Don Máximo Gómez trabajaba en un gran taller mecánico
en el Barrio Norte, French 2.740 entre Agüero y Laprida, propiedad
del encarnaceno Pedro Fernández, donde concurrían músicos
como Flores, Juan Escobar, Francisco Alvarenga y otros. "Flores iba
a merendar conmigo porque le gustaba el cocido con galleta. Siempre andaba
con un montón de partituras bajo el brazo."
El concierto
en el Politeama
"Trabajábamos
vendiendo las adhesiónes para el concierto que organizó
el maestro en diciembre de 1954, con la participación de Emilio
Vaesken, Ariel Ramírez y Jacinto Herrera, quien presentaba los
temas. Recorríamos las villas de paraguayos y teníamos el
apoyo de muchos escritores, artistas y amigos argentinos. Allí
se estrenó "Ahendu nde sapukái", una nueva versión
de "Buenos Aires, salud", y se interpretaron obras como "Pyhare
pyte" e "India". Participaban artistas paraguayos y argentinos.
Ariel Ramírez, Atahualpa Yupanqui y otros se solidarizaban mucho
con los paraguayos, por la situación crítica que había
atravesado nuestro país. El concierto fue un éxito total,
no había más localidades, había gente parada, personas
que gritaban. Se tocaba la música paraguaya y la gente vibraba.
Cuando se cerró con "Campamento Cerro León" la
gente rompía la butaca, sin darse cuenta, de la emoción,
del deseo de venir. Los diarios dieron destaque al concierto, que fue
pasado por Radio El Mundo.
Flores nunca se olvidó de Paraguay. Siempre se mantuvo en un nivel
de vida modesto, vivía de sus derechos autorales en SADAYC. En
cuanto a los conciertos, todo lo que se recaudaba era para el movimiento
de solidaridad con los presos paraguayos. La doctora Esther Ballestrino
fue también una gran colaboradora de todos estos emprendimientos.

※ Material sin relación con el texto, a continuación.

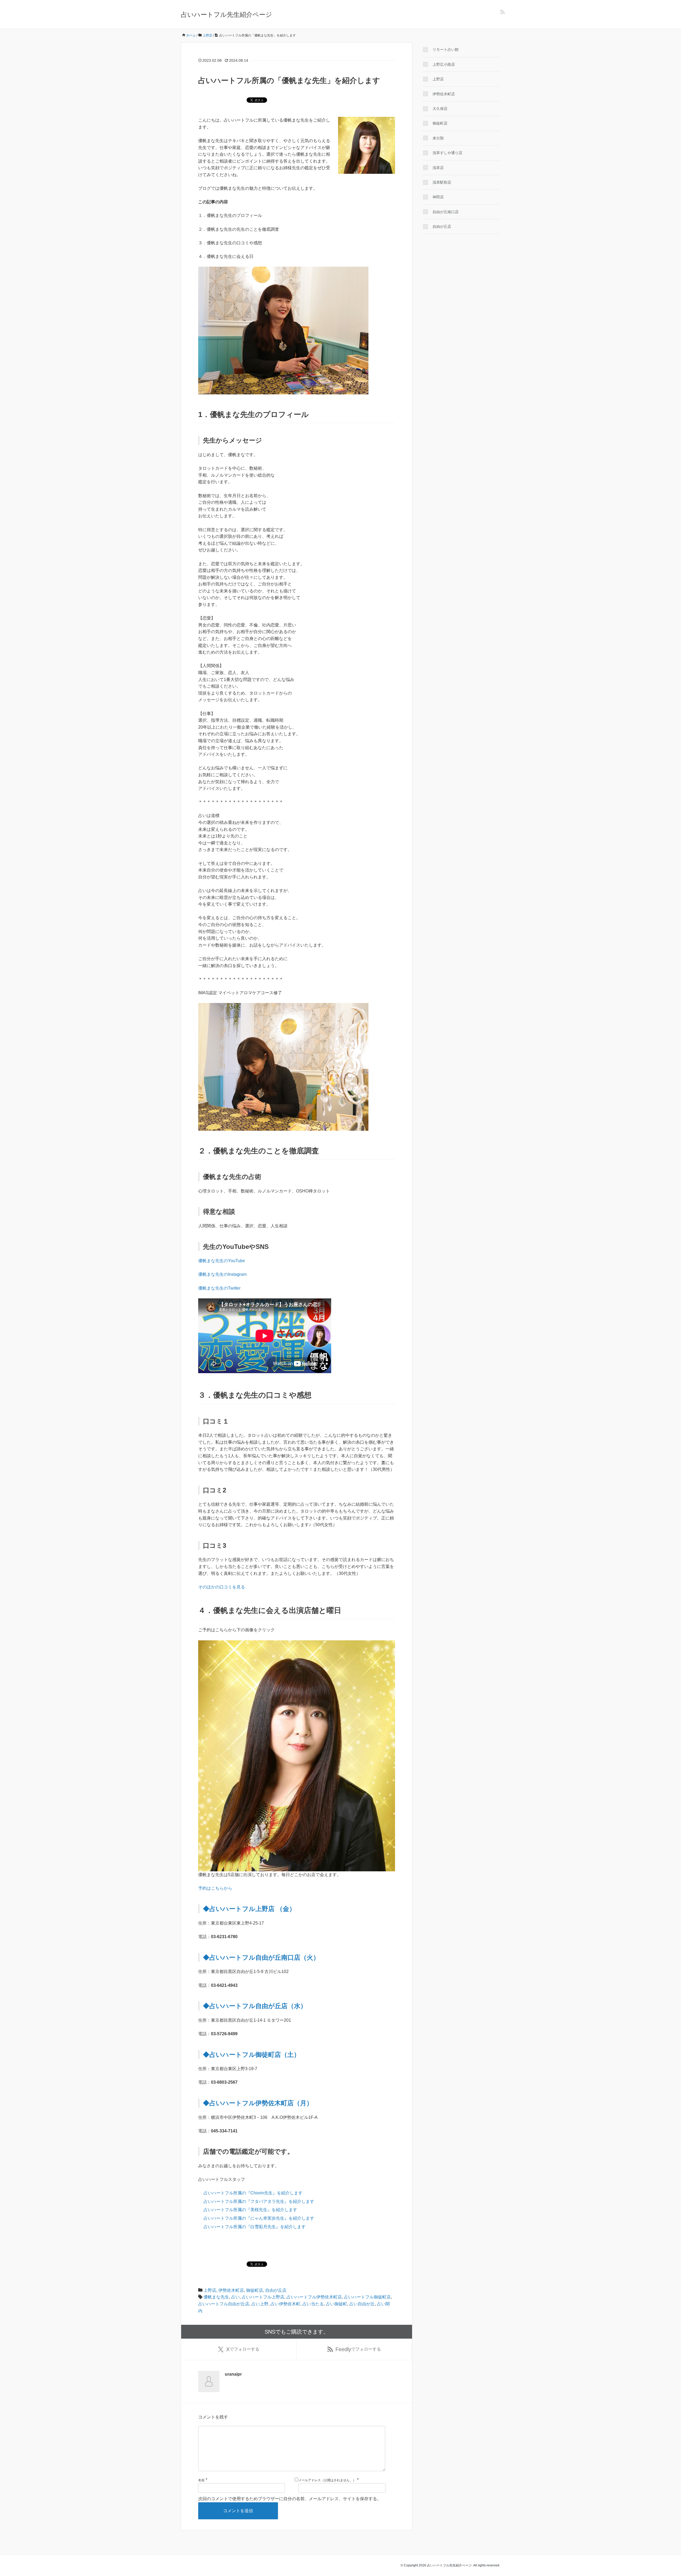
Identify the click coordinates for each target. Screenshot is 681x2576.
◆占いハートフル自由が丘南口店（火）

"Flores vivía muy atento a las corrientes musicales africana,
europea, americana y decía: 'Posiblemente nos va a invadir la influencia
imperialista' y consideraba que su creación era un aporte para
la independencia cultural de nuestro país." Indica, finalmente,
que soñaba con dirigir un conservatorio para formar futuros intérpretes
y compositores y dimensionar la música universal.